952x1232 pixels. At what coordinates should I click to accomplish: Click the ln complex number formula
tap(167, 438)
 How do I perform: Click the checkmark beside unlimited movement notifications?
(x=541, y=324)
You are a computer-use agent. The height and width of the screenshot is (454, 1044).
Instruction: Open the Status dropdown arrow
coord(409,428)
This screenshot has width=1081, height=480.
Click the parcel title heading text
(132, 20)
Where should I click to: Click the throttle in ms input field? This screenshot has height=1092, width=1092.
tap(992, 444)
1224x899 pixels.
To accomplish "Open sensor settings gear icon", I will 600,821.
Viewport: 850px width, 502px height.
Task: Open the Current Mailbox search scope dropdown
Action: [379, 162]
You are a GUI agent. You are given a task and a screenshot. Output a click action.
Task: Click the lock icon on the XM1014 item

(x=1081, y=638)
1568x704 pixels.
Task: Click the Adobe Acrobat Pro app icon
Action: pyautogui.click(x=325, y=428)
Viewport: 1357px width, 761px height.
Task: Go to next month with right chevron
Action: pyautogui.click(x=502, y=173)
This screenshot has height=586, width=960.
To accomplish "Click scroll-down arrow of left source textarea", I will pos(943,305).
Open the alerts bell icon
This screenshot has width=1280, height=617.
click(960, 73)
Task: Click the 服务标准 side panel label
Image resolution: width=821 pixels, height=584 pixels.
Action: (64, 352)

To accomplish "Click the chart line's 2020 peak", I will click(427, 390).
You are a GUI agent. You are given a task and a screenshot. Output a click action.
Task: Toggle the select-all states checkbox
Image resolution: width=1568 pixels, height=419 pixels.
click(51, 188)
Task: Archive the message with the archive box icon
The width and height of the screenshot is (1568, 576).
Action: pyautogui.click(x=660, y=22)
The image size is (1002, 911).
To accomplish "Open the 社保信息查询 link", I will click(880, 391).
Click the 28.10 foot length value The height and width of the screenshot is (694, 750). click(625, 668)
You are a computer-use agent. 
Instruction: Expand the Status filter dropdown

* * *

▶ [EXERCISE REQUIREMENTS] Rewrite the rows above as a JSON list of strings, with one string per line and blank lines omitted.

▶ [RESULT FOR THIS TASK]
[
  "952x1232 pixels. At what coordinates should I click to accomplish: Click the ln complex number formula",
  "tap(167, 438)",
  " How do I perform: Click the checkmark beside unlimited movement notifications?",
  "(x=541, y=324)",
  "You are a computer-use agent. The height and width of the screenshot is (454, 1044).",
  "Instruction: Open the Status dropdown arrow",
  "coord(409,428)",
  "This screenshot has width=1081, height=480.",
  "Click the parcel title heading text",
  "(132, 20)",
  "Where should I click to: Click the throttle in ms input field? This screenshot has height=1092, width=1092.",
  "tap(992, 444)",
  "1224x899 pixels.",
  "To accomplish \"Open sensor settings gear icon\", I will 600,821.",
  "Viewport: 850px width, 502px height.",
  "Task: Open the Current Mailbox search scope dropdown",
  "Action: [379, 162]",
  "You are a GUI agent. You are given a task and a screenshot. Output a click action.",
  "Task: Click the lock icon on the XM1014 item",
  "(x=1081, y=638)",
  "1568x704 pixels.",
  "Task: Click the Adobe Acrobat Pro app icon",
  "Action: pyautogui.click(x=325, y=428)",
  "Viewport: 1357px width, 761px height.",
  "Task: Go to next month with right chevron",
  "Action: pyautogui.click(x=502, y=173)",
  "This screenshot has height=586, width=960.",
  "To accomplish \"Click scroll-down arrow of left source textarea\", I will pos(943,305).",
  "Open the alerts bell icon",
  "This screenshot has width=1280, height=617.",
  "click(960, 73)",
  "Task: Click the 服务标准 side panel label",
  "Image resolution: width=821 pixels, height=584 pixels.",
  "Action: (64, 352)",
  "To accomplish \"Click the chart line's 2020 peak\", I will click(427, 390).",
  "You are a GUI agent. You are given a task and a screenshot. Output a click action.",
  "Task: Toggle the select-all states checkbox",
  "Image resolution: width=1568 pixels, height=419 pixels.",
  "click(51, 188)",
  "Task: Archive the message with the archive box icon",
  "The width and height of the screenshot is (1568, 576).",
  "Action: pyautogui.click(x=660, y=22)",
  "The image size is (1002, 911).",
  "To accomplish \"Open the 社保信息查询 link\", I will click(880, 391).",
  "Click the 28.10 foot length value The height and width of the screenshot is (694, 750). click(625, 668)",
  "You are a computer-use agent. ",
  "Instruction: Expand the Status filter dropdown"
]